Hammond was severely abused by his mother growing up. He mentioned several instances that made me sick to my stomach. Her version of abuse was twisted in that it was secretive, manipulative, and just plain sick. His dad served tours in World War II and Korea, and was emotionally distant Darrell’s whole life. Hammond had no real parents. Worse still, his mother was an upstanding member of the Methodist church in town. Only Darrell knew the dark side, the side he had repressed for years.

All of a sudden, Hammond’s self-destructiveness makes perfect sense. He never had a healthy picture of life growing up. You can’t blame him completely for destroying his life. Comedy became a coping mechanism for him. When he was a child, he found that doing impersonations were the only thing that kept his mother at bay. When he entertained her, she didn’t abuse him. Horrifically sad. What makes it especially worse was that his mother was an active church-goer. He associated this negative behavior with religion and will most likely never turn to God because of it. At the time of the writing Hammond was sober, retired from SNL, and attempting to make peace with his demons.

LESSONS LEARNED

1. Parenting matters. Two parents’ inability to cope with life destroyed Hammond’s chance at a normal life. The way we parent our children will have profound affects on them throughout their lives. If not even for our sake, but for their sake, we need to strive to be the best parents we can, to give our kids a healthy shot at life.

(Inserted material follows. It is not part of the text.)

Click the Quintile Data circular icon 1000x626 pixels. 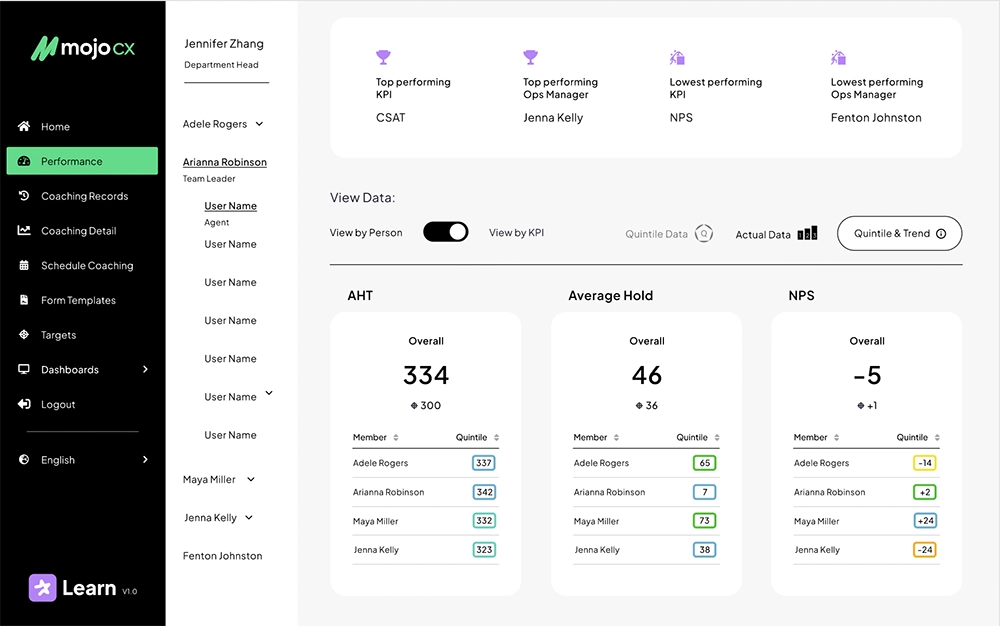704,234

2. When hypocrisy exists in the church, generations are affected. Hammond’s mother’s inability to rectify her active church attendance with her horrific abuse of her son has forever tainted Hammond’s view of God and religion. Not only that, Hammond has a daughter who has never been raised in religion because of her father’s bad experiences. One hypocrite = two generations and counting.

3. Before we condemn the “sinners” of the world, we need to find out their stories. My heart was filled with pity and compassion reading about the horrific childhood Hammond had. In the book, he recounted one stay in the psych ward where he met a pretty Hispanic girl nicknamed “the Mayor.” Upon his release, she told him they couldn’t be friends in real life. Here’s her explanation:

“I asked her why she like to steal so much.

‘I never had a chance. I was kidnapped. My dad was a drug addict, he OD’d. I was left on my own in Mexico. I never had a chance to go to school and join clubs and date. I didn’t have a childhood, and it wasn’t my fault. I’m owed.’”

While a person is always ultimately responsible for his or her own actions, her lack of childhood broke my heart. No child should have to endure what she or Hammond had to endure. Before we’re quick to condemn them (or others) for their sinful actions, it’s important to find about their formative years. While it never excuses their actions, it will always help explain their actions.

4. The sin of the world continues to grieve me. I read this book while preparing a sermon on the story of the Fall (Genesis 3) and the effects of sin in the world.  I needed to look no further than the biography I was reading. Sin has infected every part of creation like a cancer. Only the blood of Christ offers any hope of redemption and life for humanity.

5. Does this explain the 60s? Shortly after I read this book, I talked with a man who also had an emotionally distant father who came back with scars from World War II. If my friend’s and Hammond’s experiences were the same, how many other children of World War II veterans experienced the same thing? If you had a whole generation of kids growing up in similarly dysfunctional homes, then the cultural outburst of the 60s suddenly makes a lot more sense.

QUESTION: Was there anyone in your life you too quickly condemned before you got to know their story?